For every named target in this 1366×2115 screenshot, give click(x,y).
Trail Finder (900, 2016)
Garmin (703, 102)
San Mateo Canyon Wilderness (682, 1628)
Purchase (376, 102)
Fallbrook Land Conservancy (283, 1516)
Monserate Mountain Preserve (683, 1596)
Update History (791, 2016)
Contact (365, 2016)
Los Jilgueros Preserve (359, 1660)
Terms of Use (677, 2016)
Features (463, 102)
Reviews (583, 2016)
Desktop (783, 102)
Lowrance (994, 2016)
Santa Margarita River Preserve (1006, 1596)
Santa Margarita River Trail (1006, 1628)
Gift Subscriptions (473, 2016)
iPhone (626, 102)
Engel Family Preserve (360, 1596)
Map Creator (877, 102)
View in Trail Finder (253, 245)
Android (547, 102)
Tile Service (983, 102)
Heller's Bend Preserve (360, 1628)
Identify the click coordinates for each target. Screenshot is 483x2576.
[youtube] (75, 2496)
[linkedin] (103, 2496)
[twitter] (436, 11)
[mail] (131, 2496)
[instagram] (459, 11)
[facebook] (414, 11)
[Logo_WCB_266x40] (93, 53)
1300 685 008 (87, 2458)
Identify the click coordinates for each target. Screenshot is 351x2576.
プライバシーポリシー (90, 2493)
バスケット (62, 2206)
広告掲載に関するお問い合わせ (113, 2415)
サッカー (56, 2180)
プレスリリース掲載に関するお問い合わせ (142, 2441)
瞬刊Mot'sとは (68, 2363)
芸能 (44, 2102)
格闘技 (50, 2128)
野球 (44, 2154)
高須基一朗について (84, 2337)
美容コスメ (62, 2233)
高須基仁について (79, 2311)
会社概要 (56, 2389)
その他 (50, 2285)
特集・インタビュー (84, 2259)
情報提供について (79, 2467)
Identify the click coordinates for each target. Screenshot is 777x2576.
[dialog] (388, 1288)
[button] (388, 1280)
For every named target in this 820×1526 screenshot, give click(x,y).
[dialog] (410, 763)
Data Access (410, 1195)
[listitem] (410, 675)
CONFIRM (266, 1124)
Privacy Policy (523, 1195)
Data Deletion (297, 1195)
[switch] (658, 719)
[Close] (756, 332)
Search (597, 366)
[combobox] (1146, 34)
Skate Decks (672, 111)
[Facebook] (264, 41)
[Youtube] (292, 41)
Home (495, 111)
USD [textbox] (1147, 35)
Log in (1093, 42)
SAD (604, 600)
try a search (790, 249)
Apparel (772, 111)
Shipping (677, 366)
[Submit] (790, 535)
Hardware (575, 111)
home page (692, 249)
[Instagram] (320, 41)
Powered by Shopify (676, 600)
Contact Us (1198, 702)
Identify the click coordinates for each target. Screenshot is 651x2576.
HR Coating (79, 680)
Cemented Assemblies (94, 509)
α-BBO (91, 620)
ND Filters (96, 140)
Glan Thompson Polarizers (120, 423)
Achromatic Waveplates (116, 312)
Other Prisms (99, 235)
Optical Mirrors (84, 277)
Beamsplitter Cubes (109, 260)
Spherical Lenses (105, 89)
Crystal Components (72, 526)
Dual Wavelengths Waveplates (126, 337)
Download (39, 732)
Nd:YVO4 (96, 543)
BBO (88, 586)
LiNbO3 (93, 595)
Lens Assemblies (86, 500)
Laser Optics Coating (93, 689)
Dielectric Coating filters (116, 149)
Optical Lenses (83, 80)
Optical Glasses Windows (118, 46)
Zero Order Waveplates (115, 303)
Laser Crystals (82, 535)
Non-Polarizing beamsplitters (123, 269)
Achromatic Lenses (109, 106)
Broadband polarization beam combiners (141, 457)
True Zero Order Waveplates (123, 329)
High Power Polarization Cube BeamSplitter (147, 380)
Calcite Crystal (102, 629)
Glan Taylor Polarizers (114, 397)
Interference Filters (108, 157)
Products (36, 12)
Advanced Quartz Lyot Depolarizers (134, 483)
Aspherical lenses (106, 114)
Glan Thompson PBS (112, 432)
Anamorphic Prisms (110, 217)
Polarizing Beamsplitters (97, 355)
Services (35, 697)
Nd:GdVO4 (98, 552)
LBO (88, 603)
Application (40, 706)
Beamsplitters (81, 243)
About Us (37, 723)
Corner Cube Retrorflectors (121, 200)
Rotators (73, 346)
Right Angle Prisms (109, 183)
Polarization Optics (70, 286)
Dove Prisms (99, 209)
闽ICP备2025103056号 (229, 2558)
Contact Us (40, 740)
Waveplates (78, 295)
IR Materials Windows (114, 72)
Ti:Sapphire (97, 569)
◆ ◆ ◆ ◆
> _Exercise description_
Retype only this portion of the data above: the line containing "その他 (50, 2285)", the line containing "Crystal Components (72, 526)", and all lines between them, exactly.

> _Solution_
その他 (50, 2285)
特集・インタビュー (84, 2259)
情報提供について (79, 2467)
Identify the click coordinates for each target. Screenshot is 777x2576.
[dialog] (388, 1288)
[button] (388, 1280)
For every named target in this 820×1526 screenshot, give click(x,y).
[dialog] (410, 763)
Data Access (410, 1195)
[listitem] (410, 675)
CONFIRM (266, 1124)
Privacy Policy (523, 1195)
Data Deletion (297, 1195)
[switch] (658, 719)
[Close] (756, 332)
Search (597, 366)
[combobox] (1146, 34)
Skate Decks (672, 111)
[Facebook] (264, 41)
[Youtube] (292, 41)
Home (495, 111)
USD [textbox] (1147, 35)
Log in (1093, 42)
SAD (604, 600)
try a search (790, 249)
Apparel (772, 111)
Shipping (677, 366)
[Submit] (790, 535)
Hardware (575, 111)
home page (692, 249)
[Instagram] (320, 41)
Powered by Shopify (676, 600)
Contact Us (1198, 702)
Identify the click coordinates for each target. Screenshot is 651x2576.
HR Coating (79, 680)
Cemented Assemblies (94, 509)
α-BBO (91, 620)
ND Filters (96, 140)
Glan Thompson Polarizers (120, 423)
Achromatic Waveplates (116, 312)
Other Prisms (99, 235)
Optical Mirrors (84, 277)
Beamsplitter Cubes (109, 260)
Spherical Lenses (105, 89)
Crystal Components (72, 526)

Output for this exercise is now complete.